We adhere to our decision to base that holding on a narrow ground in deference to the holding of the Tenth Circuit in Earnest v. Moseley, 1970, 426 F.2d 466, 469. Nonetheless the doubt which we expressed as to the validity of that holding has been strengthened by the following considerations. Discretion is vested in the eight member Board of Parole (18 U.S.C. § 4201) to revoke an order of parole, terminate the parole, modify its terms and conditions, and require the prisoner to serve all or any part of the remainder of the term for which he was sentenced. (18 U.S.C. § 4207). Federal Trade Commission v. Flotill Products, Inc., 1967, 389 U.S. 179, 183, 184, 88 S.Ct. 401, 19 L.Ed.2d 398, held that absent a contrary statutory provision, the common law rule applies to the ascertainment of the number of members required to act for a collective body. The common law rule, according to that case, is that it requires a majority of a quorum which constitutes a majority of the collective body to act for the body.
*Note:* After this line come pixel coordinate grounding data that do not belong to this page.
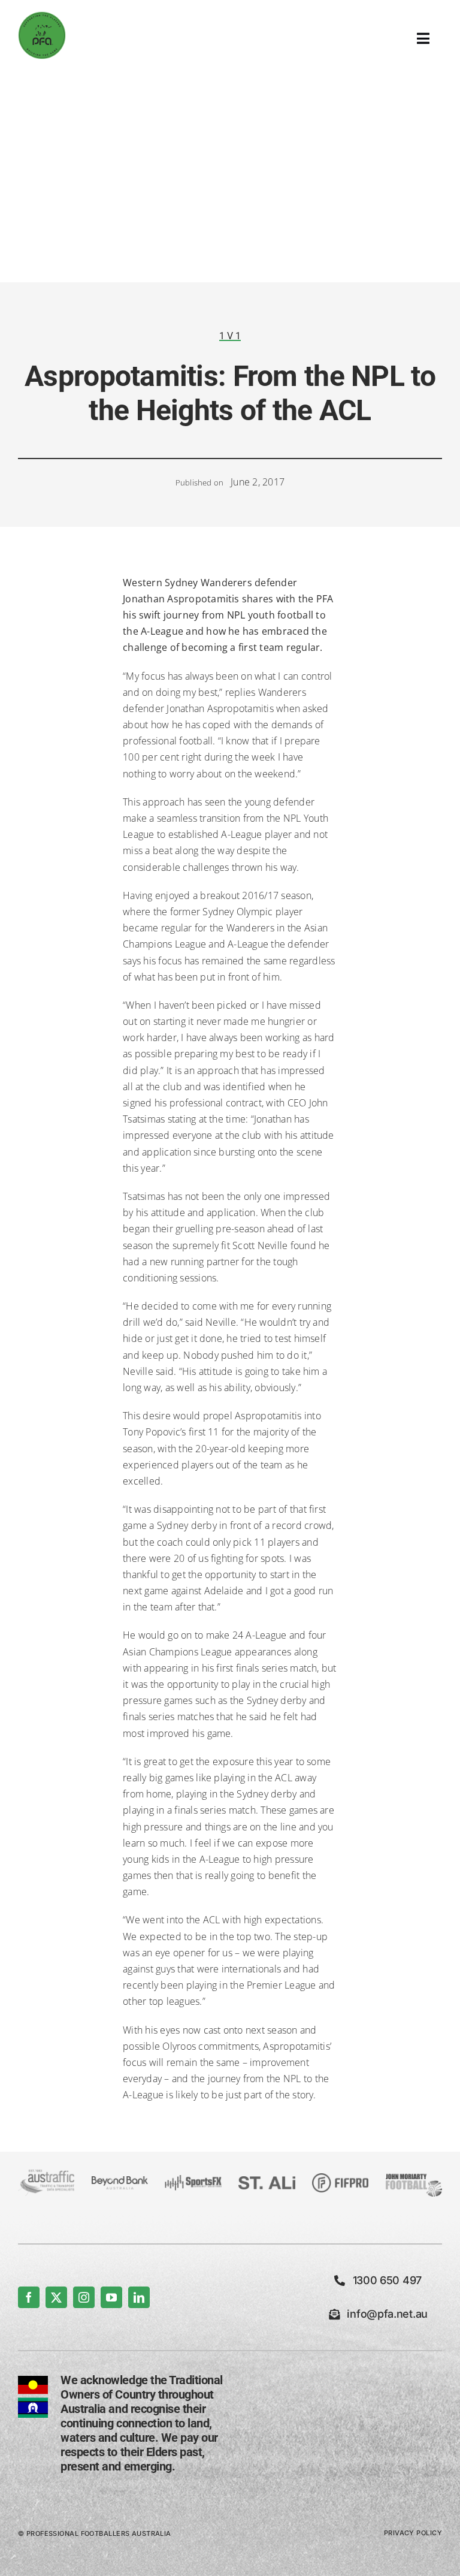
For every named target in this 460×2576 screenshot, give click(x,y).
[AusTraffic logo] (46, 2174)
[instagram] (84, 2297)
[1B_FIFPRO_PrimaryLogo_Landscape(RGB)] (340, 2178)
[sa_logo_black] (266, 2181)
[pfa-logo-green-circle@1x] (42, 16)
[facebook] (29, 2297)
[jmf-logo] (414, 2174)
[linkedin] (139, 2297)
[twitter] (56, 2297)
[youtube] (111, 2297)
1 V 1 (230, 336)
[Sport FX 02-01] (193, 2179)
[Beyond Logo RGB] (120, 2181)
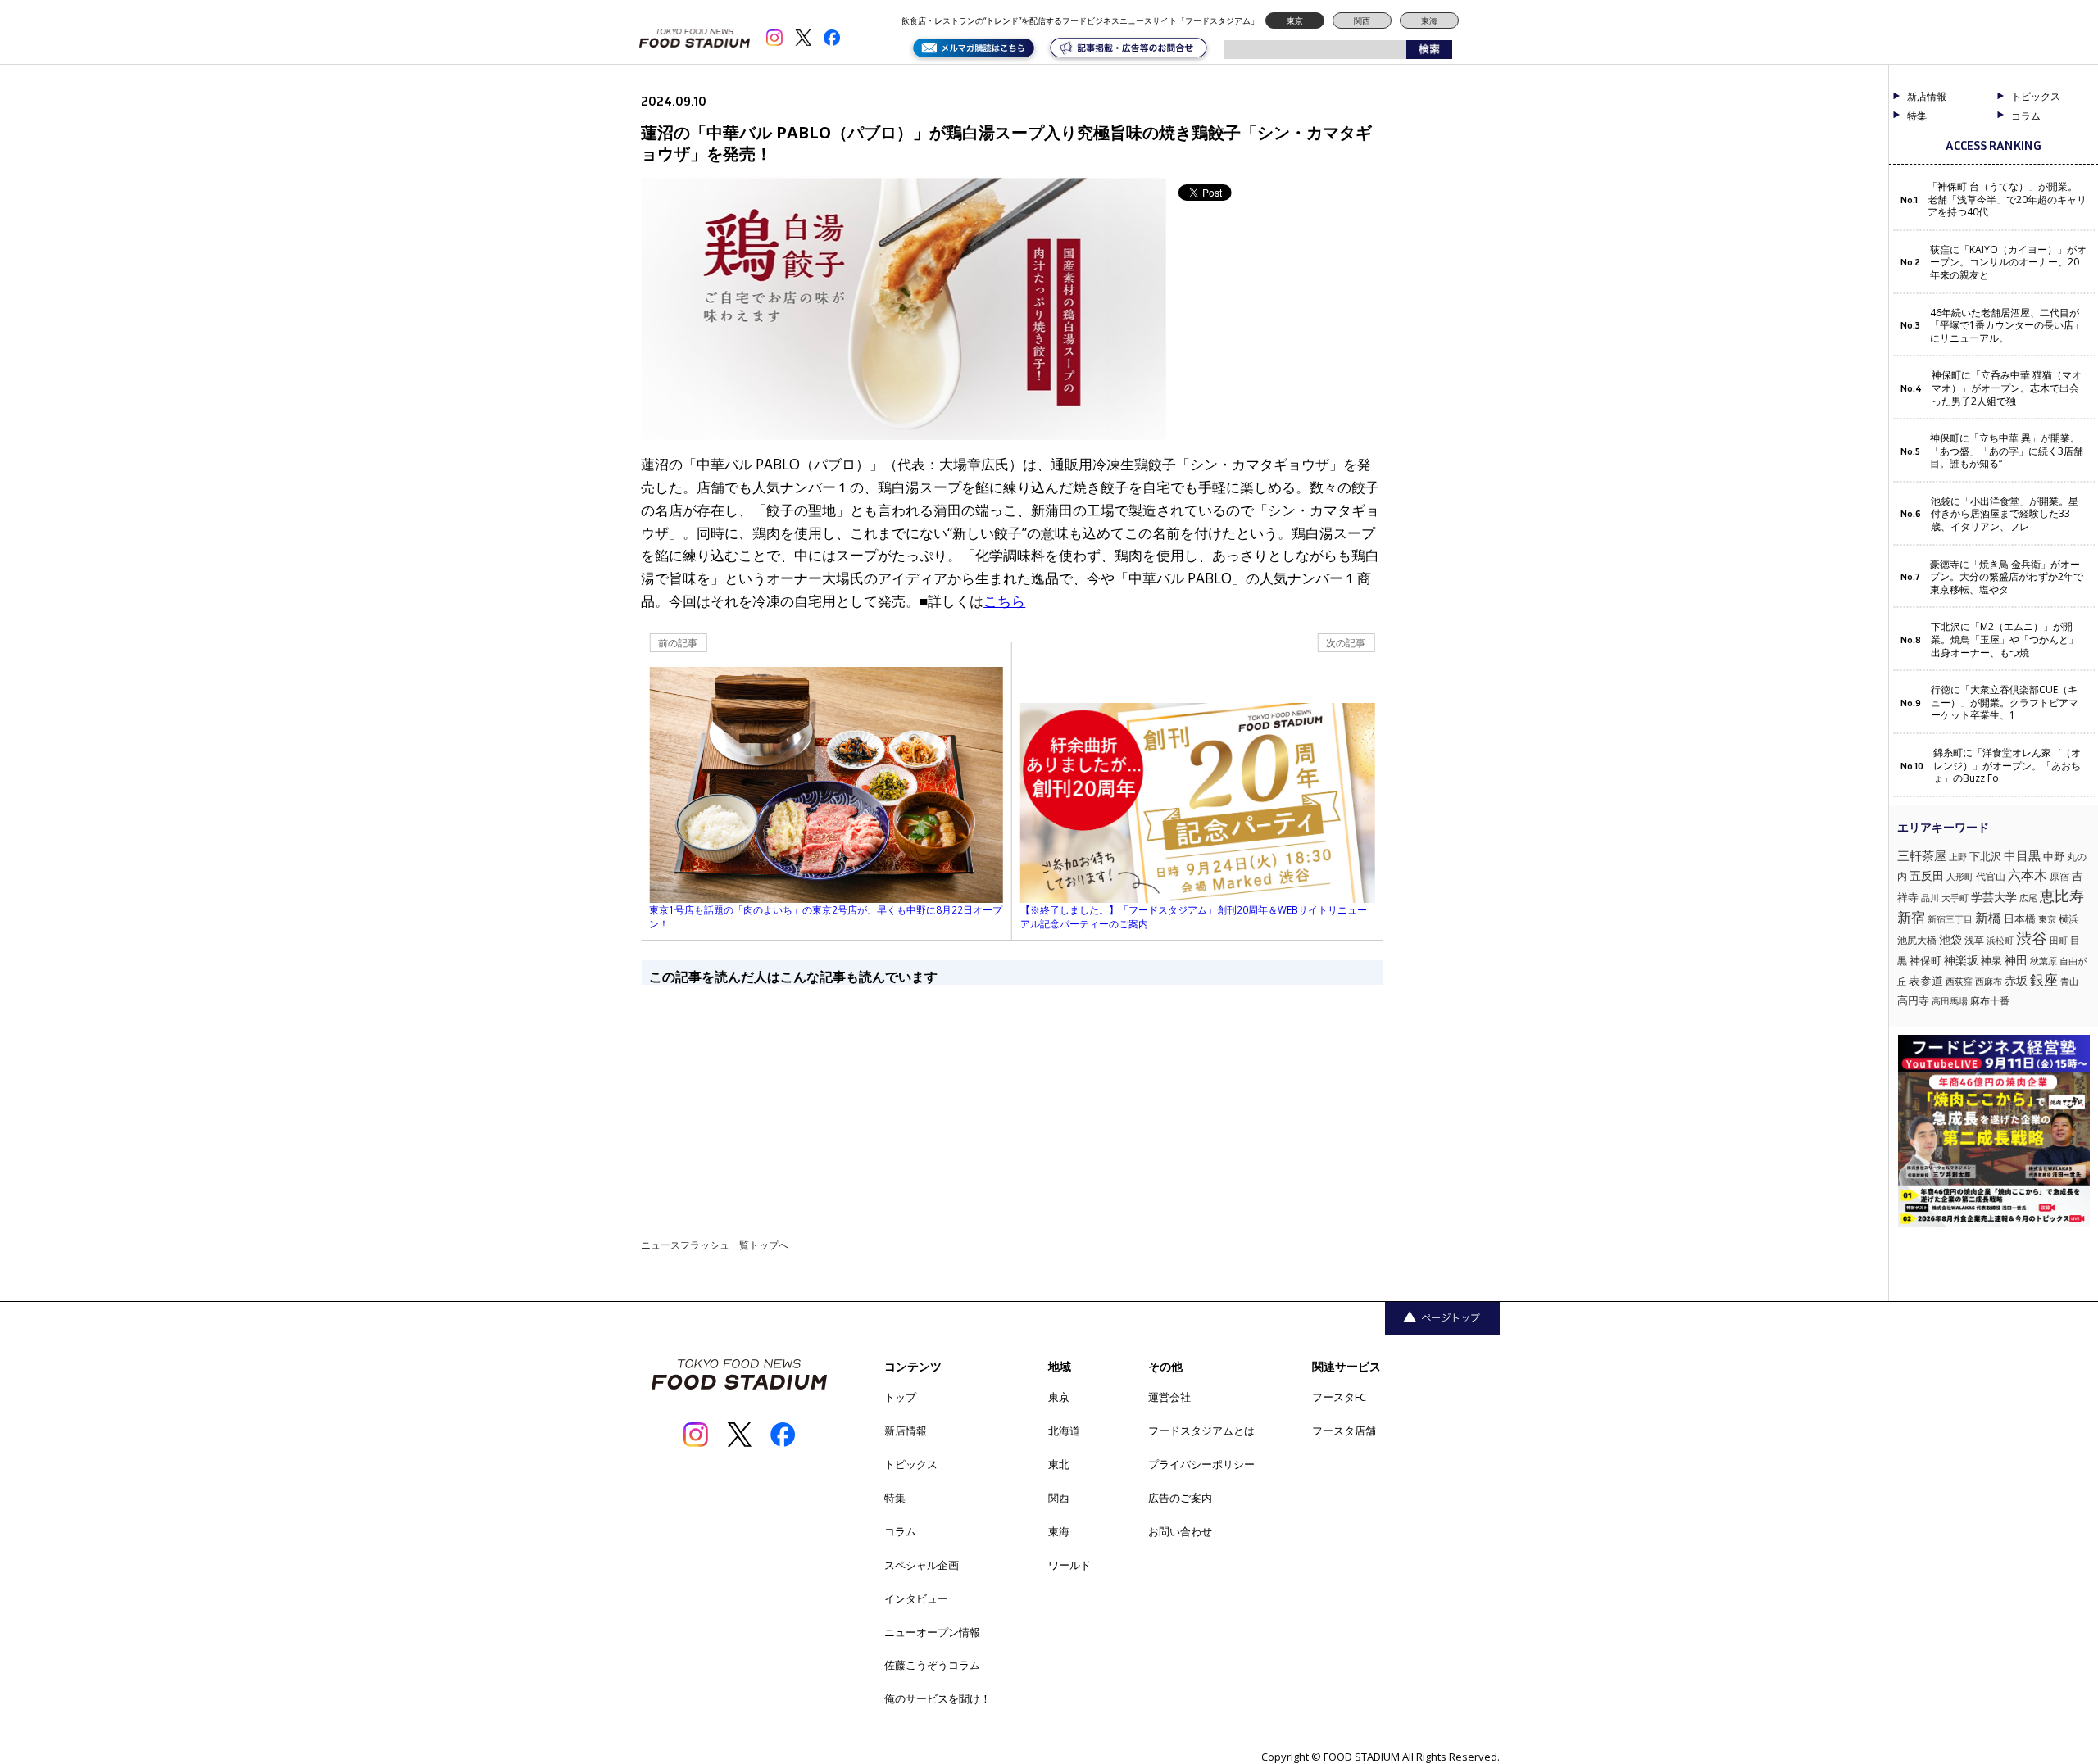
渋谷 (2031, 937)
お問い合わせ (1180, 1531)
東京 (1295, 20)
Under that decision, it would seem that five members would constitute a quorum of the eight member Board and that the discretion vested in the Board could, in no event, be exercised by less than three members constituting a majority of that quorum.






Rehearing

ON PETITION FOR REHEARING EN BANC ¡

Before BROWN, Chief Judge, and WISDOM, GEWIN, BELL, THORN-BERRY, COLEMAN, GOLDBERG, AINSWORTH, GODBOLD, DYER, SIMPSON, MORGAN, CLARK, RON-EY, and GEE, Circuit Judges.

BY THE COURT:

A member of the Court in active service having requested a poll on the application for rehearing en banc and a majority of the judges in active service having voted in favor of granting a rehearing en banc.

It is ordered that the cause shall be reheard by the Court en banc on briefs without oral argument.